La vista della ragazza, che le dice di aver visto sua figlia sposata e con tre figli all’estero, la fa ripiombare nella depressione. Lo shock la porta a scrivere, anche per ricordare lei stessa, i fatti che le hanno creato quella Colpa che ha infettato anche la vita della figlia, lontana da ben 12 anni.
In essenza, è il racconto di un Calvario che il regista vuole narrare con distacco, forse anche troppo, come se non fosse sicuro dell’approccio da avere: il tono è secco, stridente con le musiche di Alberto Iglesias che non si adattano per niente alla semplicità del linguaggio visivo, insolitamente bressoniano.
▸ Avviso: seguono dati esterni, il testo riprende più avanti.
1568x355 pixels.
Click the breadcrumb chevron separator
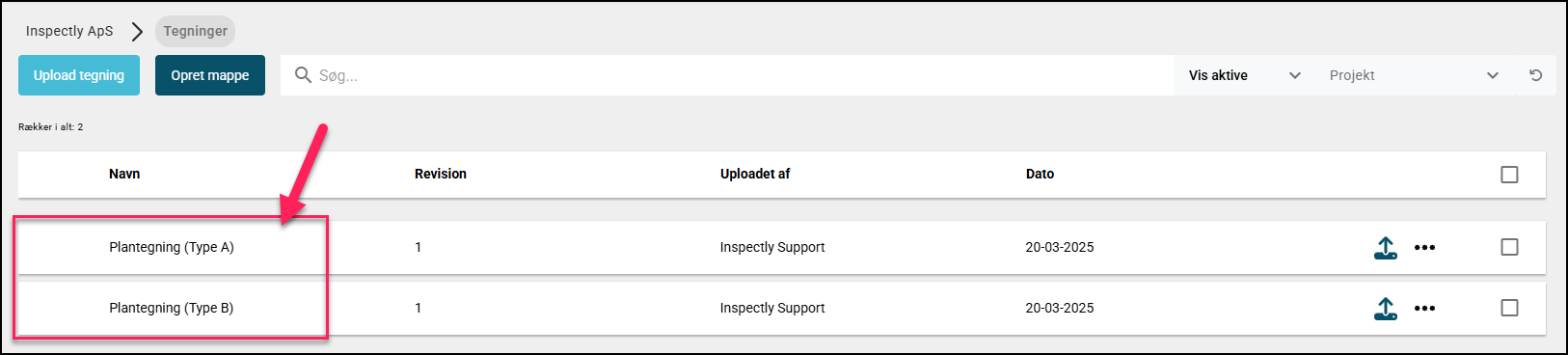pyautogui.click(x=137, y=31)
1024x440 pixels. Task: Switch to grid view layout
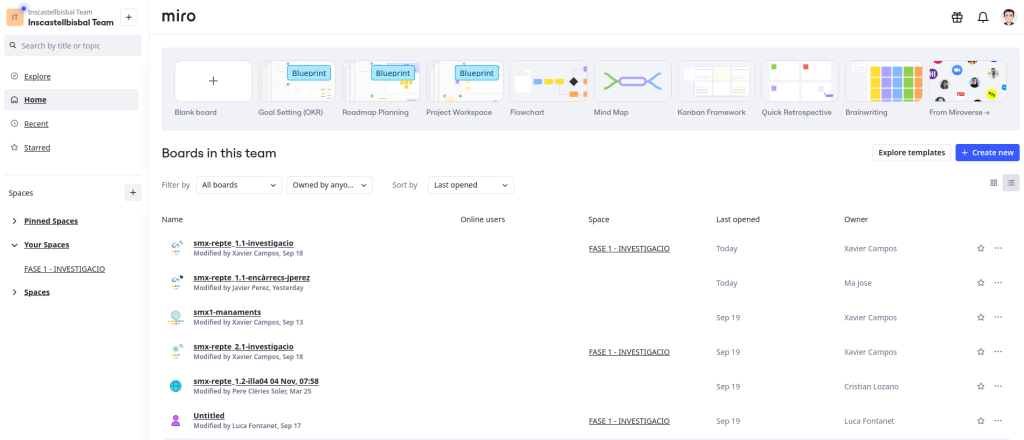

Il risultato finale manca di armonia e coesione a tal punto da rendere le vicende eccessive e quasi implausibili nel loro susseguirsi. Dal punto di vista attoriale, una menzione deve andare a Rossy DePalma che brilla per naturalezza, invecchiata ed imbruttita nel ruolo della domestica Marian, quasi uscita da Rebecca la prima moglie.
In un film come questo, dove trionfa un determinismo degli affetti, Almodóvar punta non tanto a rafforzare le immagini ma i dialoghi: decide di fare un cinema della parola, di cui spesso si è vantato, senza aver esito felice in Julieta.
Il regista ha dimenticato una lezione importante di Douglas Sirk, suo mito personale: al cinema ciò che è indiretto è molto più forte delle cose manifeste ed esplicite. Paga questa sproporzione con un film che in potenza poteva essere uno dei suoi più intensi.